Unexpectedly, it’s easy to put aside our memories of Murray. Where he played the character as a defeated sleazeball, Andy Karl turns him into an arrogant jock. His snappy performance, which has some of the self-satisfied smarm of Jason Bateman, helps the show forge its own identity, as does Carlyss Peer as Rita, Phil’s producer. Rita is one of the beneficiaries of the musical format, which gives her room to reveal in song emotions that would have no other place in the story.
That goes double for Nancy, a minor character who gets a solo at the start of Act Two (“Playing Nancy”) in which she challenges her own slender role in the narrative. In the film, Nancy had one purpose: to be tricked into bed by Phil. But now, as played by Georgina Hagen, she sings knowingly about being “the perky-breasted giggly one” and wonders if she is “destined to be a detour on the journey of some man”. Not that this sort of retroactive backstory always works. The revelation that the unctuous insurance salesman Ned Ryerson is a heartbroken widower snuffs out the comedy in a character who was hilarious precisely because he was so uncomplicatedly repulsive.

For long periods, most of the company’s energies seem to go into wheeling over-fussy sets on and off the stage.

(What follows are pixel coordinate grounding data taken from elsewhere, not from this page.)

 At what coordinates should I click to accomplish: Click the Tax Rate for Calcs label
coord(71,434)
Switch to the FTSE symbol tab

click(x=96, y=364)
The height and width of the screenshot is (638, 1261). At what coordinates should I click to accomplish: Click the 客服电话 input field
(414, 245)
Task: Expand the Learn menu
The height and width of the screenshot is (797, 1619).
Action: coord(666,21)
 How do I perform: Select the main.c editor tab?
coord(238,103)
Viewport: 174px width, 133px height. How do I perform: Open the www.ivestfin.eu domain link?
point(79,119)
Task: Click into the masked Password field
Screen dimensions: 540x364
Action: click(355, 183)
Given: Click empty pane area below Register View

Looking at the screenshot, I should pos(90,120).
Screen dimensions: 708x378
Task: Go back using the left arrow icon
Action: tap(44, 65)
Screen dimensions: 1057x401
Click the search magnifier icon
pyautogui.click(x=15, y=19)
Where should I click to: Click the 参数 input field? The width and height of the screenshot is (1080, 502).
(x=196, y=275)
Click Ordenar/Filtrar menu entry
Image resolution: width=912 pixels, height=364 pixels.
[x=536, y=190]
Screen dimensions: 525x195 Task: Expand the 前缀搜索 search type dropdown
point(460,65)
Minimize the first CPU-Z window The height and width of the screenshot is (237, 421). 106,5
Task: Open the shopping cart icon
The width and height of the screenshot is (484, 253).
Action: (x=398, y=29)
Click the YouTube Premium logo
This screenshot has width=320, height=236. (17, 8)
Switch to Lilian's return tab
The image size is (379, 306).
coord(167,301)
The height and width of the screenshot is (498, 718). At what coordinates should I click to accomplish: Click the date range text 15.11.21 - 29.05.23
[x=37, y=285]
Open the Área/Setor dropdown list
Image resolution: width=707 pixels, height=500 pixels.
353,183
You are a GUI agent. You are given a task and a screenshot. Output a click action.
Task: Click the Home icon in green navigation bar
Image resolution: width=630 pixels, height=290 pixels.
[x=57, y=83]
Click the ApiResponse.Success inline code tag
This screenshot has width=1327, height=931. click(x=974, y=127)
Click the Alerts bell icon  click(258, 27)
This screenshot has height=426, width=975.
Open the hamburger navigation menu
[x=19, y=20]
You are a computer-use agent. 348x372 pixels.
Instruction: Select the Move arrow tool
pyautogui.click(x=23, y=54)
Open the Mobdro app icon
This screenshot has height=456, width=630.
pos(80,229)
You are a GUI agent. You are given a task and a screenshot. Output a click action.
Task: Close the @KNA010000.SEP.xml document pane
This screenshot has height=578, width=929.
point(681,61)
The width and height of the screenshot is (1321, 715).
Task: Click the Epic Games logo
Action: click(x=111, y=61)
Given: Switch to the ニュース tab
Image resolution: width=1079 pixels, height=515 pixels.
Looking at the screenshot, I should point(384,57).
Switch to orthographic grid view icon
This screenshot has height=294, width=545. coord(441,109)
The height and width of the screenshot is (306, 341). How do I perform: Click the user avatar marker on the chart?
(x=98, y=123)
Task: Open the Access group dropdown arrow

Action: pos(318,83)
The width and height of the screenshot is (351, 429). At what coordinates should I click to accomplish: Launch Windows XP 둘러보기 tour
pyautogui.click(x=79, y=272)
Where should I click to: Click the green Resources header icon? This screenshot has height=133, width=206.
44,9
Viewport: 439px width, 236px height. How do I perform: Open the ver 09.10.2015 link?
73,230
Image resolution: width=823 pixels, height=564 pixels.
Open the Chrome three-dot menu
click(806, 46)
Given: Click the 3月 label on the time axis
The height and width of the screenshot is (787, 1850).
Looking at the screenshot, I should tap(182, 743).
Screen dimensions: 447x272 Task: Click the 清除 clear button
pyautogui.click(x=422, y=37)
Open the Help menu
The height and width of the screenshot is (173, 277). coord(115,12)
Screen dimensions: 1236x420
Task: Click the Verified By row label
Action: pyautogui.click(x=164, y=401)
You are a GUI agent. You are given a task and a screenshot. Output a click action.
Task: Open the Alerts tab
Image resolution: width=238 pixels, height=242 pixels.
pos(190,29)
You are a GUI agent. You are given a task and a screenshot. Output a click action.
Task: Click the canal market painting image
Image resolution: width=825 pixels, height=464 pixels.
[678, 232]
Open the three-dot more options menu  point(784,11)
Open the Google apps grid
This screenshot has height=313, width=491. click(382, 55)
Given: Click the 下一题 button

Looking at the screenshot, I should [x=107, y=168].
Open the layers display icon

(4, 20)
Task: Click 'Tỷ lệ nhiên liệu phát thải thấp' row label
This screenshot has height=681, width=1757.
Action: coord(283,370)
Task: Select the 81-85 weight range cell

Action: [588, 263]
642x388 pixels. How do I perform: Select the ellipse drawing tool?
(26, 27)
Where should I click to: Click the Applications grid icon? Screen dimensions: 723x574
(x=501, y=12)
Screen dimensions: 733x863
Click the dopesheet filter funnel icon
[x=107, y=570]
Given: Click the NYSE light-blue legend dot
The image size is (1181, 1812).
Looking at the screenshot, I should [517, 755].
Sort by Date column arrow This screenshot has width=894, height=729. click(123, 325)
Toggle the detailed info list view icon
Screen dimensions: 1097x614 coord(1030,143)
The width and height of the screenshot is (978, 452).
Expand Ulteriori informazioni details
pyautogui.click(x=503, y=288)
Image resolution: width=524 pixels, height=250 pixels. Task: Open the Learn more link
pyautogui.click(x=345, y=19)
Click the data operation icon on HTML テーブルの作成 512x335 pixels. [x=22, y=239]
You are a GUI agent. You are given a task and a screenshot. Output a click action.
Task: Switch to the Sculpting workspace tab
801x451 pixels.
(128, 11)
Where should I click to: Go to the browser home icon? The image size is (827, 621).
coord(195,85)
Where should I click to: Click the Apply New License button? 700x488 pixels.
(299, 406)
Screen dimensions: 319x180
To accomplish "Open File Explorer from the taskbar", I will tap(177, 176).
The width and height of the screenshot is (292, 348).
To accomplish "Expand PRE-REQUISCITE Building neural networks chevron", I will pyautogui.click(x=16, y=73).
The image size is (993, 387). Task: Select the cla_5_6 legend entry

But with Phil’s unsuccessful attempts to kill himself, the show becomes properly theatrical at last without sacrificing the darkness that made the film’s comedy so bitter.
Groundhog Day the show won’t do for theatre what Groundhog Day the movie did for cinema. One need only look at the opening night audience to see how influential the film has been: among the attendees were Edgar Wright (Hot Fuzz), whose whip-crack editing owes a thing or two to Ramis’s film; Joss Whedon, whose Buffy the Vampire Slayer referenced it; and Richard Curtis, who tried and failed to make his own version with About Time.
Rubin and Minchin have written a bigger, broader Groundhog Day. It may not be innovative enough to inspire imitations of its own but there are enough fresh ideas to keep it from being a Groundhog Day experience in itself.
- Groundhog Day is at the Old Vic, London, until 17 September. Box office: 0844-871 7628.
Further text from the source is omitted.